WORK ORDER:
Nothing but the lines from the one containing "Solomon Islands (79, 1462)" through the end of the data should be output, each reproduced exactly.

PROVIDED DATA:
= = =
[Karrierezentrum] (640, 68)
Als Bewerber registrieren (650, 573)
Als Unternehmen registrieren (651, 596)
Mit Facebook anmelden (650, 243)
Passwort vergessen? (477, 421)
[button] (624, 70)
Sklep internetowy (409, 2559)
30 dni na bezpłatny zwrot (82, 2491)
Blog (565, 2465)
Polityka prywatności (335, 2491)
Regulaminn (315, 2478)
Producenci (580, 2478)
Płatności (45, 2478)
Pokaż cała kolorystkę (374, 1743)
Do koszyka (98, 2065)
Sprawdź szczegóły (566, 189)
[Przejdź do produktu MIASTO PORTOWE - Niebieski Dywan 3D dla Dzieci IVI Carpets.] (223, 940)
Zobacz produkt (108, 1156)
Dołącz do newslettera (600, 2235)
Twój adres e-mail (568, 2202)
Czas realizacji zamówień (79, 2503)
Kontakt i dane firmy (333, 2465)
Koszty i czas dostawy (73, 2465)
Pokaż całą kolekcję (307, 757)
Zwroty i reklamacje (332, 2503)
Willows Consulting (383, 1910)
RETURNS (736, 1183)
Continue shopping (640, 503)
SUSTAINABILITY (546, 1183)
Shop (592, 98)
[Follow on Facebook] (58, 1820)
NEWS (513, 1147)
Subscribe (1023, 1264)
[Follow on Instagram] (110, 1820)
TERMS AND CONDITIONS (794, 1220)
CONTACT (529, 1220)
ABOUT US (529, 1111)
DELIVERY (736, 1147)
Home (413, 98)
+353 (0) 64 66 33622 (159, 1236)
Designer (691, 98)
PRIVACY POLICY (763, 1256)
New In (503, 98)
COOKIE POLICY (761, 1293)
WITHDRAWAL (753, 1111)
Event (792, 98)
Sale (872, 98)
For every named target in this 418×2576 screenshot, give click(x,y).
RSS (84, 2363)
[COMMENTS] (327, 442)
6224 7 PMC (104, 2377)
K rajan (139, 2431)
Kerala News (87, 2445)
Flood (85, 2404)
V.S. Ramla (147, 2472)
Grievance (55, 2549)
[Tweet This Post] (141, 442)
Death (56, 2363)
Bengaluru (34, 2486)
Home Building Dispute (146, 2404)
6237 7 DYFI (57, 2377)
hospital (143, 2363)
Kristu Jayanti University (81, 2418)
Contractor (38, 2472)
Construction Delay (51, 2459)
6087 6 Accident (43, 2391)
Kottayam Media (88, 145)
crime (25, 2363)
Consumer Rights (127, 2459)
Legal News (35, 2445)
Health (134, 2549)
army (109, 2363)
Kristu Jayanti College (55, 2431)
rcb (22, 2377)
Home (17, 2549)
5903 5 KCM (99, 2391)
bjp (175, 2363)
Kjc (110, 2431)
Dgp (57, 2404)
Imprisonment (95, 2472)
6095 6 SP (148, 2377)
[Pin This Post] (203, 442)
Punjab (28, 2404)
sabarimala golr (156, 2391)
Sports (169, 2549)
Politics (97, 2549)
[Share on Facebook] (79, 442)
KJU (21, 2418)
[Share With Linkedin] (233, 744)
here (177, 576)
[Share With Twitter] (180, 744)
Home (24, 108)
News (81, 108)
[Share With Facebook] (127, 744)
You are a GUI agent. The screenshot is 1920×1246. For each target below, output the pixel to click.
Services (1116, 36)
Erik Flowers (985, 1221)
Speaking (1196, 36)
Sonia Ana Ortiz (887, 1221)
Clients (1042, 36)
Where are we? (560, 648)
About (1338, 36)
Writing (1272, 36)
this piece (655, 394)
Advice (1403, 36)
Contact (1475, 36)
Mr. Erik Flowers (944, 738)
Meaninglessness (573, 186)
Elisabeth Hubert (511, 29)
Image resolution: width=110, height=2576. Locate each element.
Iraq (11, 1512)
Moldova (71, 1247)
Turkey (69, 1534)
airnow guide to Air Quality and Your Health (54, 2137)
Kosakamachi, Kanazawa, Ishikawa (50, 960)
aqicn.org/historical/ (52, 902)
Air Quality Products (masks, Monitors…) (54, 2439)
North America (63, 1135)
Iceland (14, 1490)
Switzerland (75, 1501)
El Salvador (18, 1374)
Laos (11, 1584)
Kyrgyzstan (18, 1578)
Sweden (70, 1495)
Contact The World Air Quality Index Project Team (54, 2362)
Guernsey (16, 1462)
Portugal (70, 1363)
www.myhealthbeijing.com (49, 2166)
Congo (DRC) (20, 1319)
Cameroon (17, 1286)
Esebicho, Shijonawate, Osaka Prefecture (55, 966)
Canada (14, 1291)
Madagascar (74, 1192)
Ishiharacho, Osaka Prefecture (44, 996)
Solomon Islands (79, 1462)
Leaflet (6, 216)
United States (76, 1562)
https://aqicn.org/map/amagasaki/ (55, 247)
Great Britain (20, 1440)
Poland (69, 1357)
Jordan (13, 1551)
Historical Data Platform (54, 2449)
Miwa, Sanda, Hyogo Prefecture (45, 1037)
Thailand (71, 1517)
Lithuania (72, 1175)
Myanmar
= = =
THE COMPLETED TASK:
Solomon Islands (79, 1462)
Leaflet (6, 216)
United States (76, 1562)
https://aqicn.org/map/amagasaki/ (55, 247)
Great Britain (20, 1440)
Poland (69, 1357)
Jordan (13, 1551)
Historical Data Platform (54, 2449)
Miwa, Sanda, Hyogo Prefecture (45, 1037)
Thailand (71, 1517)
Lithuania (72, 1175)
Myanmar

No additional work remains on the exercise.